[[ Material for this task, beginning ]]

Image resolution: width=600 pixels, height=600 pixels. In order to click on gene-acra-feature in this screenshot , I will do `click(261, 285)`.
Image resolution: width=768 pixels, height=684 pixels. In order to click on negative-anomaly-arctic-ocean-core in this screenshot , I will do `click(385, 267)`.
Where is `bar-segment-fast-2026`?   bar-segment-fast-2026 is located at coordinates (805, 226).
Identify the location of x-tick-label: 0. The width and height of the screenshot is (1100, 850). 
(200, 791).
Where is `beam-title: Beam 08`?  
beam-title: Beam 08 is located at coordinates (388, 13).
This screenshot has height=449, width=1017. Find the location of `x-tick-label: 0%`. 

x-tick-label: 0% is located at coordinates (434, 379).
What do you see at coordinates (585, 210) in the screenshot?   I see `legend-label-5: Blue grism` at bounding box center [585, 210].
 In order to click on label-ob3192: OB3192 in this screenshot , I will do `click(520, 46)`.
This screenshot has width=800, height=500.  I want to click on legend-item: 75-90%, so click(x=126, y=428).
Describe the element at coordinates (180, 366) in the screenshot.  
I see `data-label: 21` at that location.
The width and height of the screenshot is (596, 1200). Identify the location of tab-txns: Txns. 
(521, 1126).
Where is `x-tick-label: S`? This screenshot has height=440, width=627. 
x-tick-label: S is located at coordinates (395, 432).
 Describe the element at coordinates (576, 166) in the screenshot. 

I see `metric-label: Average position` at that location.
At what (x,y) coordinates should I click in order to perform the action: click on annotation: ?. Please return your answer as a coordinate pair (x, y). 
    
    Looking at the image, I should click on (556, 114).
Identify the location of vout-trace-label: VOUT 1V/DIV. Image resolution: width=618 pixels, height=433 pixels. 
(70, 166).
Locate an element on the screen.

[[ Material for this task, end ]]

→ **To do**
Can you copy out the stretch of material from the line containing "Image resolution: width=768" through the line containing "x-tick-label: 0% is" word for word, including both of those lines?

→ **Exercise response**
Image resolution: width=768 pixels, height=684 pixels. In order to click on negative-anomaly-arctic-ocean-core in this screenshot , I will do `click(385, 267)`.
Where is `bar-segment-fast-2026`?   bar-segment-fast-2026 is located at coordinates (805, 226).
Identify the location of x-tick-label: 0. The width and height of the screenshot is (1100, 850). 
(200, 791).
Where is `beam-title: Beam 08`?  
beam-title: Beam 08 is located at coordinates (388, 13).
This screenshot has height=449, width=1017. Find the location of `x-tick-label: 0%`. 

x-tick-label: 0% is located at coordinates (434, 379).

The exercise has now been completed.